▶ **What to do**: Retype the rows from the line that contains "Screen dimensions: 1149x541" through the last line of the rows, leaving out the pictures.

▶ **Input rows**:

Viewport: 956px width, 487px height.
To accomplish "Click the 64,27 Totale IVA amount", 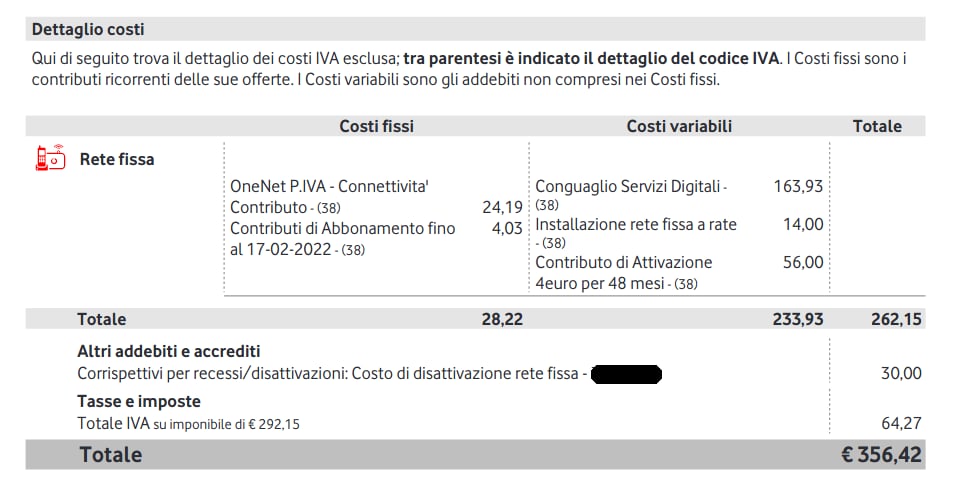I will (x=901, y=423).
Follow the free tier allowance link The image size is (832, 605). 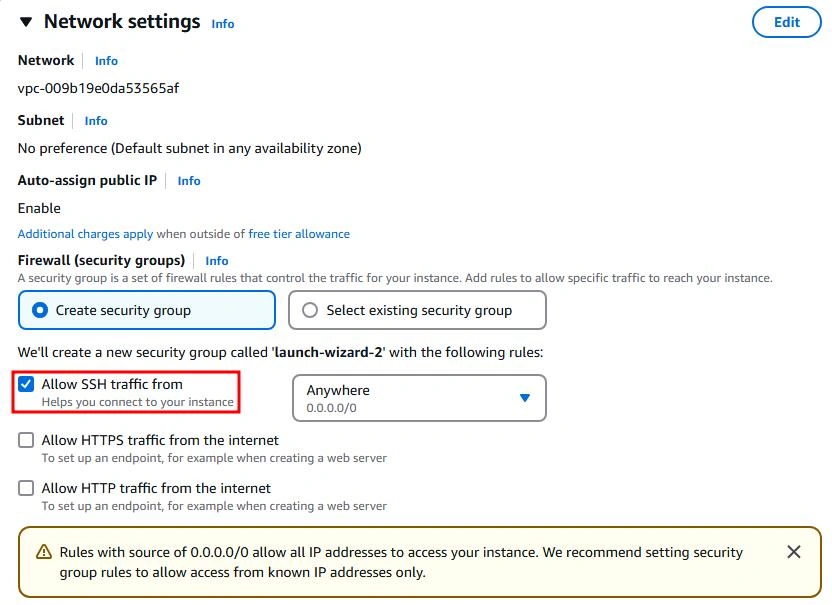(299, 234)
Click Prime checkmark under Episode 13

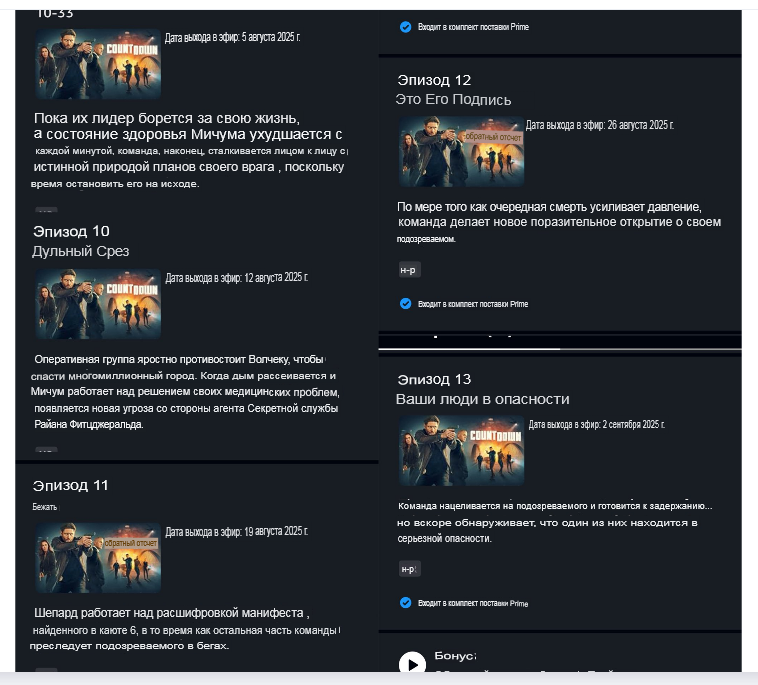pos(406,603)
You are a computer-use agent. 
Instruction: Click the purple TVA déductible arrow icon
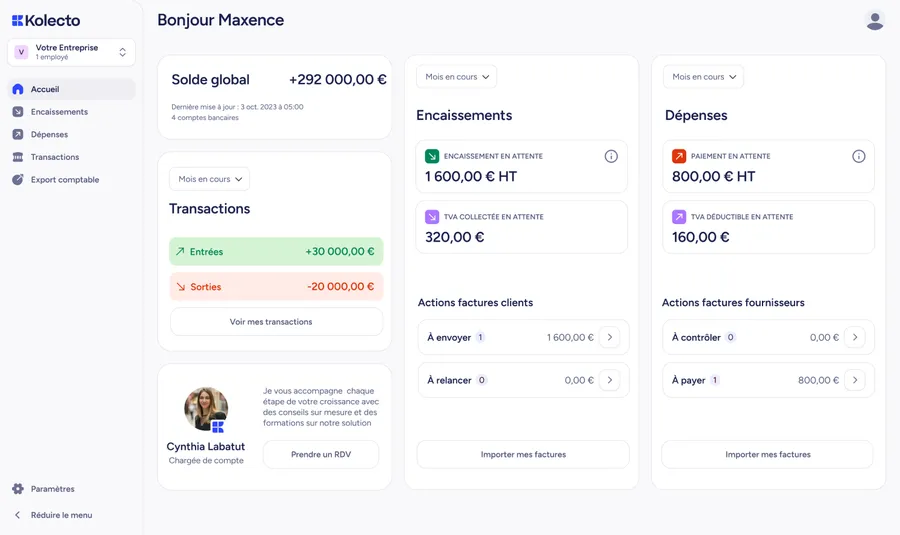679,216
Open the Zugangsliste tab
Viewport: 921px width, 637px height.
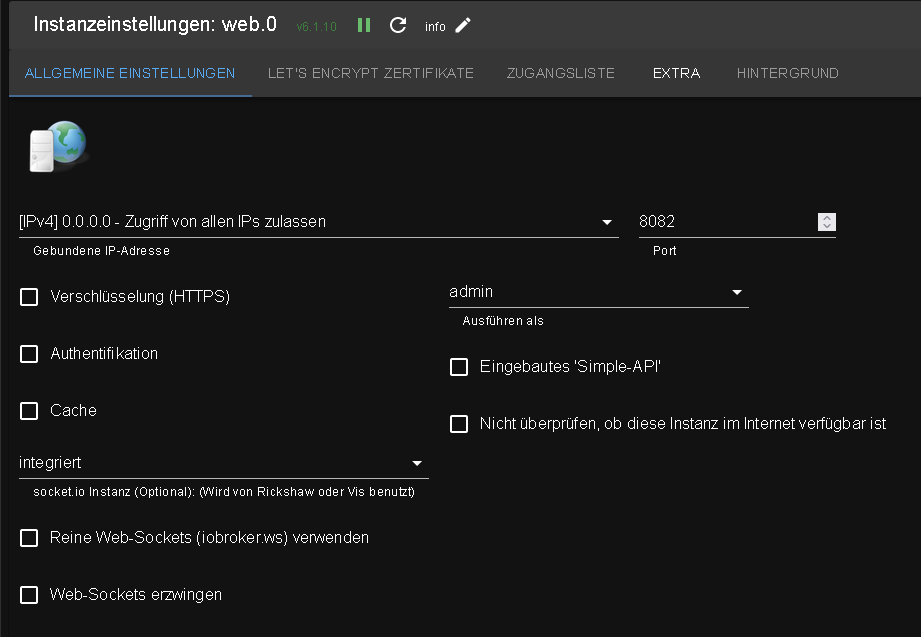(561, 73)
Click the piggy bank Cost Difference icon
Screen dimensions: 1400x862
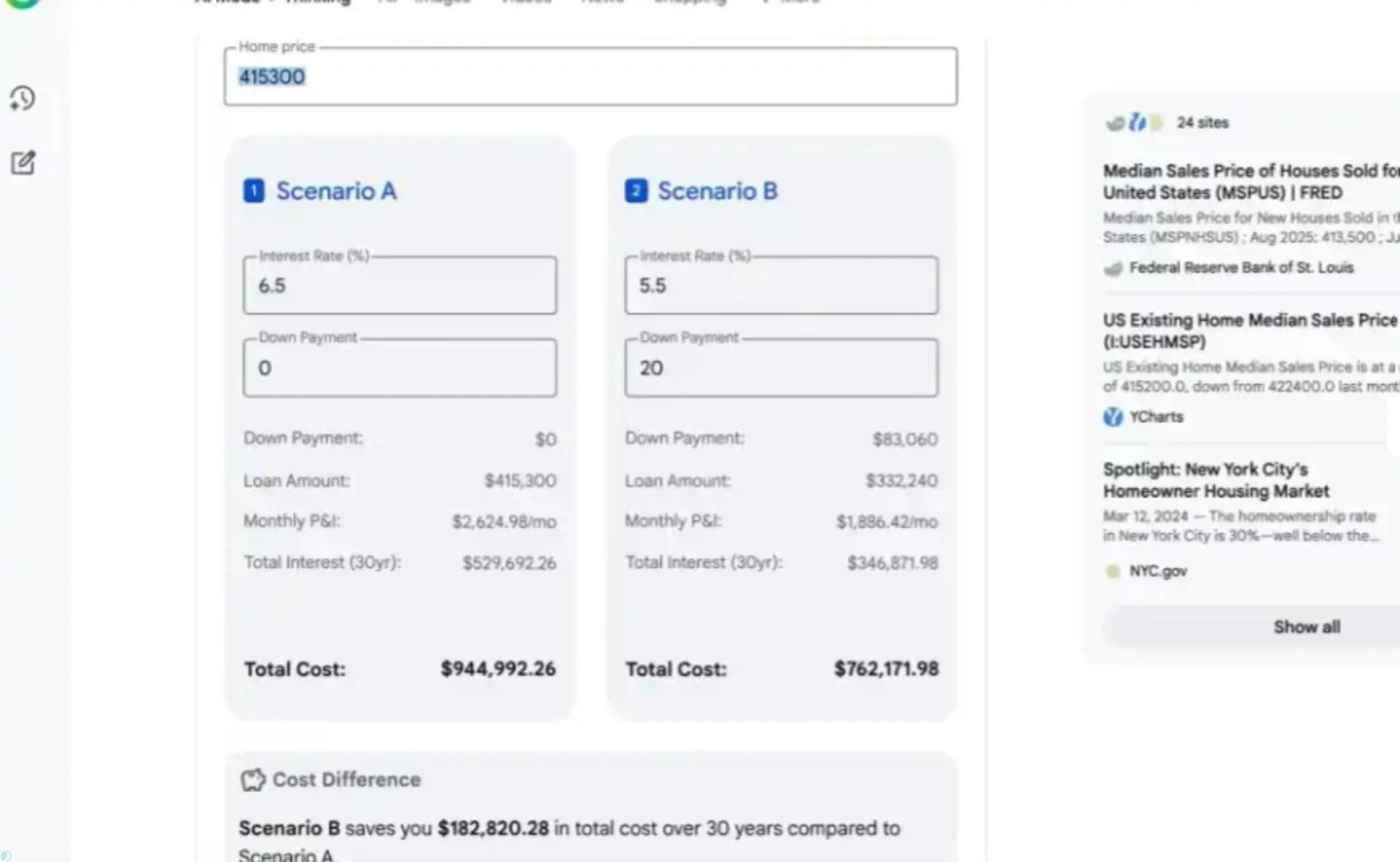point(253,780)
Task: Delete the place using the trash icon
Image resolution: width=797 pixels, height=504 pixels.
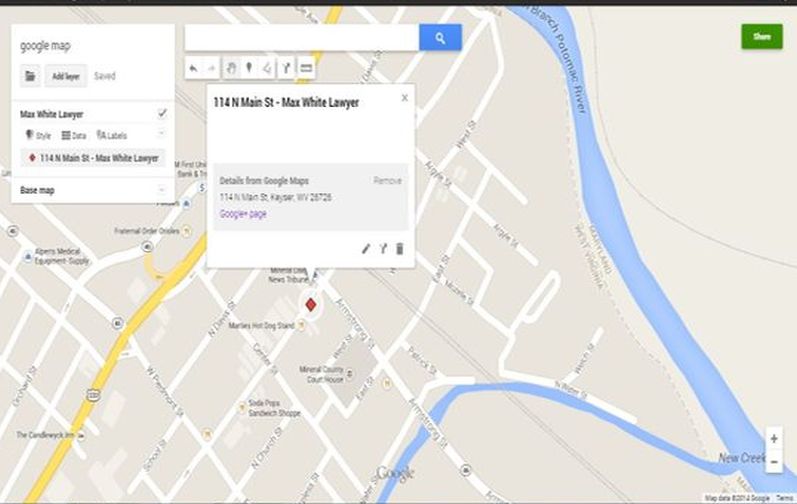Action: click(x=400, y=248)
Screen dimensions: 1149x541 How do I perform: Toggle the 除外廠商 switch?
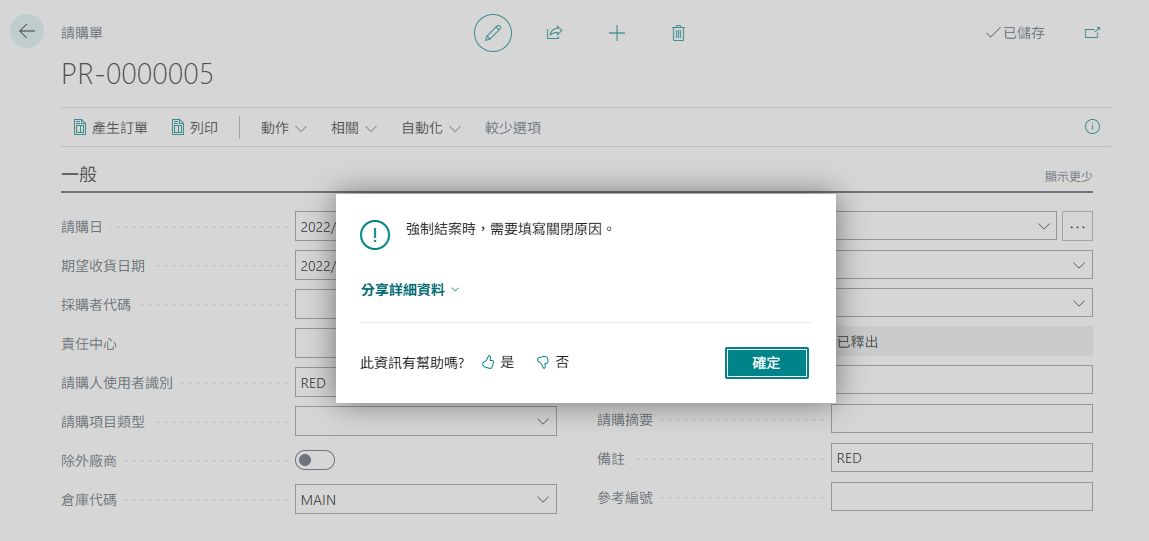coord(315,460)
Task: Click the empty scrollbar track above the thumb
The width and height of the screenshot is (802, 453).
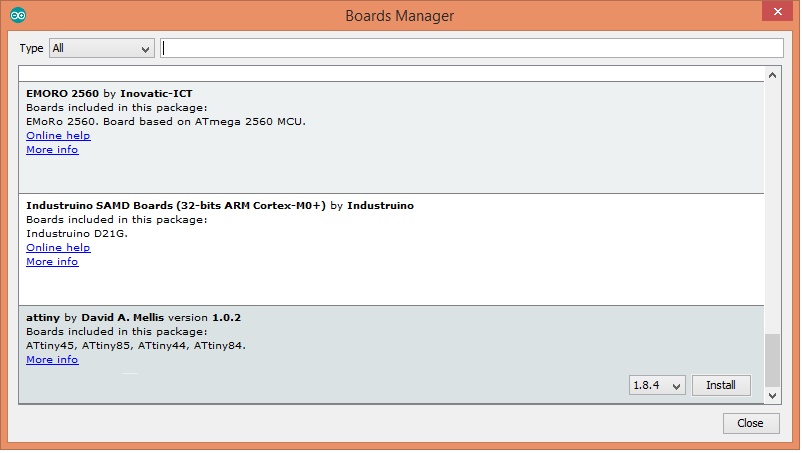Action: pos(772,208)
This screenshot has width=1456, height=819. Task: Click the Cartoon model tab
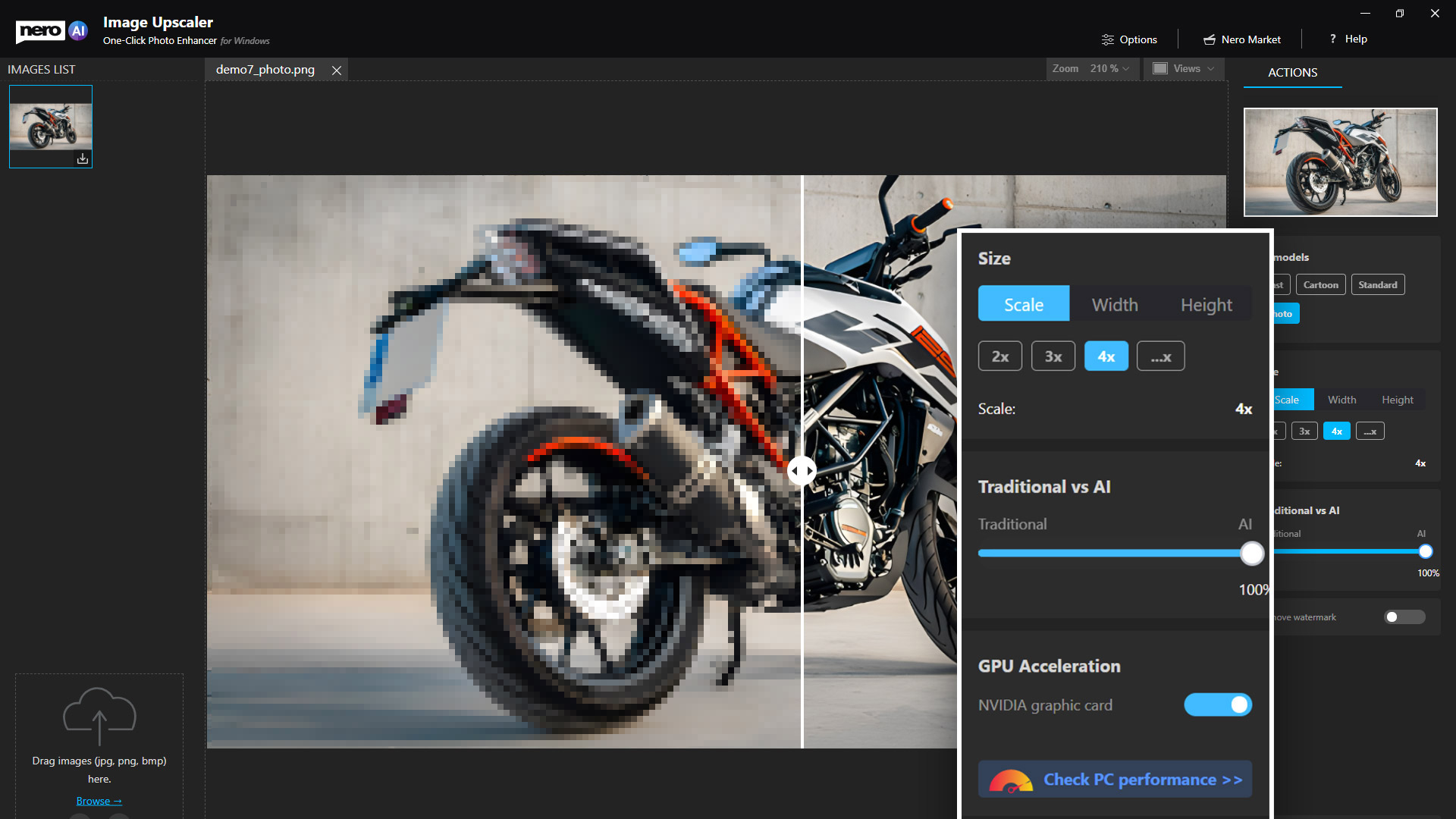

▶ **Solution for this task**:
Screen dimensions: 1149x541 How do I perform: Toggle the 除外廠商 switch?
coord(315,460)
Task: Click the empty scrollbar track above the thumb
The width and height of the screenshot is (802, 453).
Action: pos(772,208)
This screenshot has width=1456, height=819. Task: Click the Cartoon model tab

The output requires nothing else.